With the newly raised capital, Merama will launch a new division called Merama Labs, a kind of innovation booster for the portfolio brands, according to Andrade, which will allow the startup to develop brands and products in sub-segments in which it does not have a competitive brand partner.
“Our thesis has always been to make partnerships and acquisitions, but we missed being able to develop our own products. Merama Labs will allow us to test brand-building models, as a laboratory to leverage the company’s innovation. Today, we are present in the main product segments, but sometimes we still don’t have the most competitive partner. Through Merama Labs, we will understand if it makes sense try to develop this product with the partner or to develop the product and the brand from scratch”, Andrade explained.
A Latin American Unilever-like
Headquartered in Brazil and Mexico, the company started its operations last December aiming to be the main player of brands in the region and the biggest partner of retail and ecommerce giants, such as Mercado Libre, Amazon, Magazine Luiza, B2W, and Via Varejo. A kind of Latin American Unilever.
“Merama’s proposal is to be a holding of brands focused on digital platforms. We adapted a business model that already exists in the United States and European countries, known as aggregators. We adapted this model for Latin America,” Andrade explained in an interview with LABS in June.
Merama’s business is based on scale, which also explains the volume of the rounds so far since it needs full cash flow to bring brands to its portfolio. Merama focuses on identifying the brands that stand out the most in each category and buying a majority stake in them, allowing entrepreneurs to continue operating day-to-day as partners, with access to technology, capital, and the help of a specialist e-commerce team.

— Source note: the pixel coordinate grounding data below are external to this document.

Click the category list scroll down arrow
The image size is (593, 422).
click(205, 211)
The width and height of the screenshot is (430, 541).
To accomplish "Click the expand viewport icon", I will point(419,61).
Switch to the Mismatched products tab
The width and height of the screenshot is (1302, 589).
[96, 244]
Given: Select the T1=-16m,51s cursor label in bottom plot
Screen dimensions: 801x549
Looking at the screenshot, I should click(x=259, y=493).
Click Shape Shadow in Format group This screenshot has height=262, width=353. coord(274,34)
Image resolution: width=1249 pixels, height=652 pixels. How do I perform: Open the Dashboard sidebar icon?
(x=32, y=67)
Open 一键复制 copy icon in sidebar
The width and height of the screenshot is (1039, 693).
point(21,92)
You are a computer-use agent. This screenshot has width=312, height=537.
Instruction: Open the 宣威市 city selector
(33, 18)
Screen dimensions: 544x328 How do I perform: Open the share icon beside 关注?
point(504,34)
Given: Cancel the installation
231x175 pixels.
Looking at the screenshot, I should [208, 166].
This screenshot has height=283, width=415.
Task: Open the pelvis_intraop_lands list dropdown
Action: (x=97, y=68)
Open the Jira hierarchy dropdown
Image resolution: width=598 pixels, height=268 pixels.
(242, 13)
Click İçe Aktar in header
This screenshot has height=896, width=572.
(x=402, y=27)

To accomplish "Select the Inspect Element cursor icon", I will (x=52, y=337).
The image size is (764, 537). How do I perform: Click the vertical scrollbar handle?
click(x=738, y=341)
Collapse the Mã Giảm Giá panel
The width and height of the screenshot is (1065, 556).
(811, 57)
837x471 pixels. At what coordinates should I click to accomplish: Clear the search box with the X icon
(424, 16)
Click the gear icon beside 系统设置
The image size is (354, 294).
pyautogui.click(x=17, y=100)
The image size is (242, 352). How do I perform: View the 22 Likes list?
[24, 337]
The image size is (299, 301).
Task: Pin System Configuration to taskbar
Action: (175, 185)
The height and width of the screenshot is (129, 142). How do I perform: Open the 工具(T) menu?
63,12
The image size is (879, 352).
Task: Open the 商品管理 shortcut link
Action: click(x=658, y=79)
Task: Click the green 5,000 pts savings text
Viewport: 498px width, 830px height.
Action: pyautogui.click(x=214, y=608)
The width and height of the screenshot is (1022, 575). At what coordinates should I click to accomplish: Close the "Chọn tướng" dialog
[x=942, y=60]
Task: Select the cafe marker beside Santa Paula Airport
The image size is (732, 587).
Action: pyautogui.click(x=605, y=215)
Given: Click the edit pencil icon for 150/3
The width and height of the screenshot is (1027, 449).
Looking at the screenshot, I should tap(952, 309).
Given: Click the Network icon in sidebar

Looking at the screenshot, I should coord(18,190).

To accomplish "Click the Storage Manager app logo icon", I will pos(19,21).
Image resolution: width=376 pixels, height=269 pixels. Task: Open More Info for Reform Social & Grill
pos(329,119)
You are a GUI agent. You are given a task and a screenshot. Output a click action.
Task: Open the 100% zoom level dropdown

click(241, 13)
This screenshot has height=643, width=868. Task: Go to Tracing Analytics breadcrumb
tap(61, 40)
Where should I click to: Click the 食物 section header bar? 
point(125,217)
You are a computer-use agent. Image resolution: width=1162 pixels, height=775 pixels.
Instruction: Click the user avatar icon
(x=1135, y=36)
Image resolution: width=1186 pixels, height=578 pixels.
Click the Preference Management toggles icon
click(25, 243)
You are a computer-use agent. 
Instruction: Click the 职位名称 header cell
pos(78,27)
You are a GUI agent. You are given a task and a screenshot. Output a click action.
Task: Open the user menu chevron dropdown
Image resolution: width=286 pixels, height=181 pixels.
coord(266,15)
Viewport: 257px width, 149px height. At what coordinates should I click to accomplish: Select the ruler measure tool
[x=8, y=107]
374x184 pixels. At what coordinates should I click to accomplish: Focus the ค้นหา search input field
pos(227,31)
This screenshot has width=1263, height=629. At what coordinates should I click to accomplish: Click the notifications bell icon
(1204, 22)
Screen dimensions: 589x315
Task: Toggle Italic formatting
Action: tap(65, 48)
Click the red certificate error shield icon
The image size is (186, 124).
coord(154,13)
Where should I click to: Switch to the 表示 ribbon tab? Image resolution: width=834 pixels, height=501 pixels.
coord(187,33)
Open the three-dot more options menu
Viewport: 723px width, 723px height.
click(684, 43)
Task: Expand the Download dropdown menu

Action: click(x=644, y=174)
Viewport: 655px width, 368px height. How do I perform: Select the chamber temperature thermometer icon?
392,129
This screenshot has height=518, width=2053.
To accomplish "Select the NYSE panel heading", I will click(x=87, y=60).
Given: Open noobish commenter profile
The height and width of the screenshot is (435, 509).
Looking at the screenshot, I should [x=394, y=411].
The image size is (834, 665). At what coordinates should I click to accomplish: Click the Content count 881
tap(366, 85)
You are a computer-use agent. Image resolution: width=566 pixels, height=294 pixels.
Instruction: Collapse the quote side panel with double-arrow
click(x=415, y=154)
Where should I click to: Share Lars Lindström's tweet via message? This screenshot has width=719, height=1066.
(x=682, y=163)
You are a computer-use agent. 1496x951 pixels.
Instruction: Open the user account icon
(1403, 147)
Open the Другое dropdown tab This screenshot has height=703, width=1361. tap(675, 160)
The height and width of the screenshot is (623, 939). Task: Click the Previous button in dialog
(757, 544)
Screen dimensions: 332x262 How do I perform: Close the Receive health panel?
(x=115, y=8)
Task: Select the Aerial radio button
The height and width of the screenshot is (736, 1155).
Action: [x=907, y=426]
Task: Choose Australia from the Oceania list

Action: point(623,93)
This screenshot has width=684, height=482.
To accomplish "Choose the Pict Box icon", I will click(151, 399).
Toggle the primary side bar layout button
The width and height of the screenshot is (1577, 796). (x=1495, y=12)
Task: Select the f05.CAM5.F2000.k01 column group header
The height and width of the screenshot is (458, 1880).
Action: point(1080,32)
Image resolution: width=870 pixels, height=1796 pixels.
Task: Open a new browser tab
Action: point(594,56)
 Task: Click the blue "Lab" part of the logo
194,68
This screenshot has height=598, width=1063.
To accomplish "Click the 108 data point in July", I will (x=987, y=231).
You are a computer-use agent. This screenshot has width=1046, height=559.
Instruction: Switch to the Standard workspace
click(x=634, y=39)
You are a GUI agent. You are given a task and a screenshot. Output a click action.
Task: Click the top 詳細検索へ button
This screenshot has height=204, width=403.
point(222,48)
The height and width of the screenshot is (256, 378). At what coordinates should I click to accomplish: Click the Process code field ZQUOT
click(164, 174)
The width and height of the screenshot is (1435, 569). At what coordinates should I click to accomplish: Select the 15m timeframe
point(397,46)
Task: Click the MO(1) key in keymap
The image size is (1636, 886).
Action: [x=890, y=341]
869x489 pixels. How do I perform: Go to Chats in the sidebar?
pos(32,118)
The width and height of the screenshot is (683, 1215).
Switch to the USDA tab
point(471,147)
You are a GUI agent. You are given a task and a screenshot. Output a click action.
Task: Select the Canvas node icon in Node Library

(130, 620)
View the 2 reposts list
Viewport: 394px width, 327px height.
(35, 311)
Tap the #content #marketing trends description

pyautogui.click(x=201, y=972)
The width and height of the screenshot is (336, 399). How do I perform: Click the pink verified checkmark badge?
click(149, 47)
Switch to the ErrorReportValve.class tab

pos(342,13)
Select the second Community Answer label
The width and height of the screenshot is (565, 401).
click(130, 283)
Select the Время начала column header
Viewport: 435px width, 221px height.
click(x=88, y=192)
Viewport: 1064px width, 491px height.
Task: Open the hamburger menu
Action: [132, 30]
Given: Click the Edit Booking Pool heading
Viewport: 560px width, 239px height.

“E-commerce is growing a lot in Latin America. It is a region that already has many successful businesses, but entrepreneurs face challenges. For example, it grows but reinvests all the profit. At the same time, there is a lack of capital to boost the business. Merama unlocks growth by offering the capital and the conditions for the operation to have liquidity, but also to take off in digital and internationalize,” Nosralla said recently.